— Begin TASK DATA —

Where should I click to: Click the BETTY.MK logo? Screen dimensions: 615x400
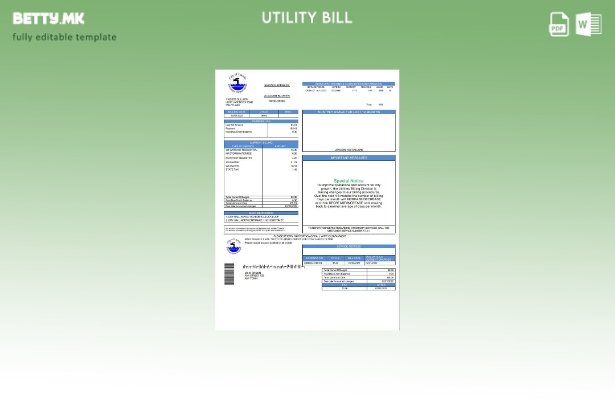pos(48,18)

— End TASK DATA —
— Begin TASK DATA —

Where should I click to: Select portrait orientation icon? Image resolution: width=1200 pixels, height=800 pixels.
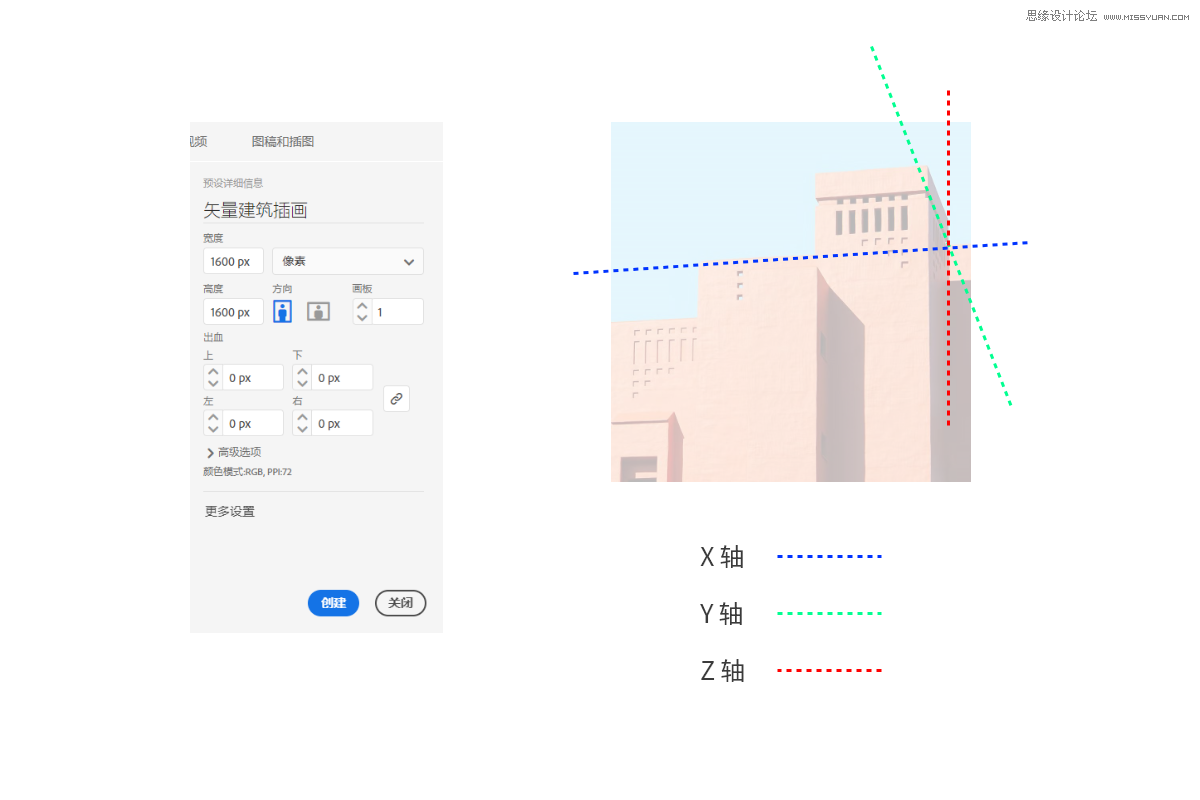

— End TASK DATA —
— Begin TASK DATA —

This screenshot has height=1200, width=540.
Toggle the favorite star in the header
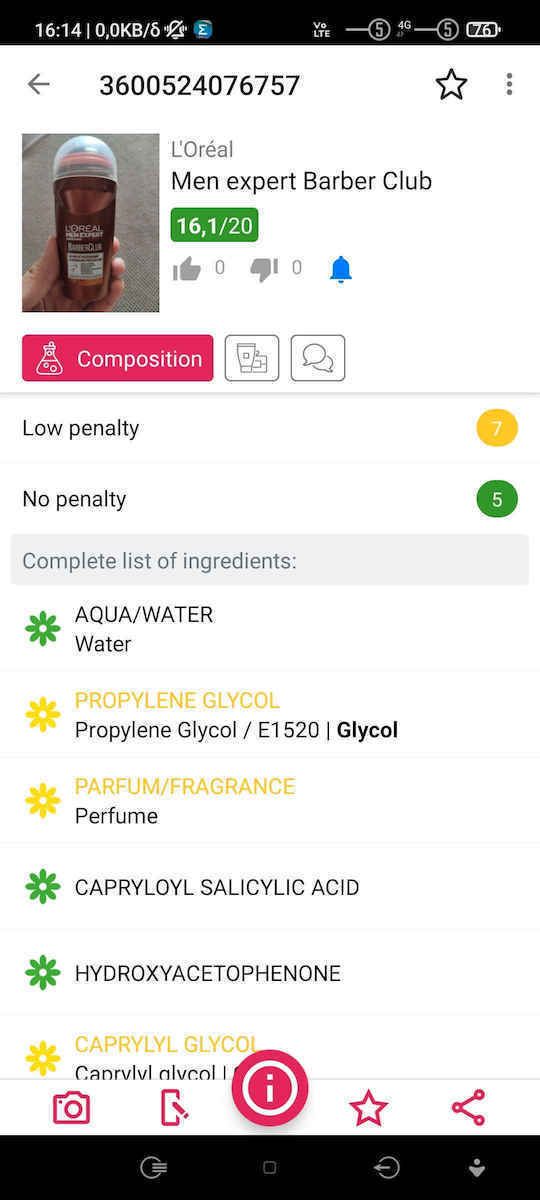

— End TASK DATA —

→ THE EXERCISE: Put every line from the one containing "This screenshot has height=1200, width=540." down through the one containing "Toggle the favorite star in the header" into a JSON list of strings, one string per line, omitting blank lines.

→ THE RESPONSE:
[
  "This screenshot has height=1200, width=540.",
  "Toggle the favorite star in the header"
]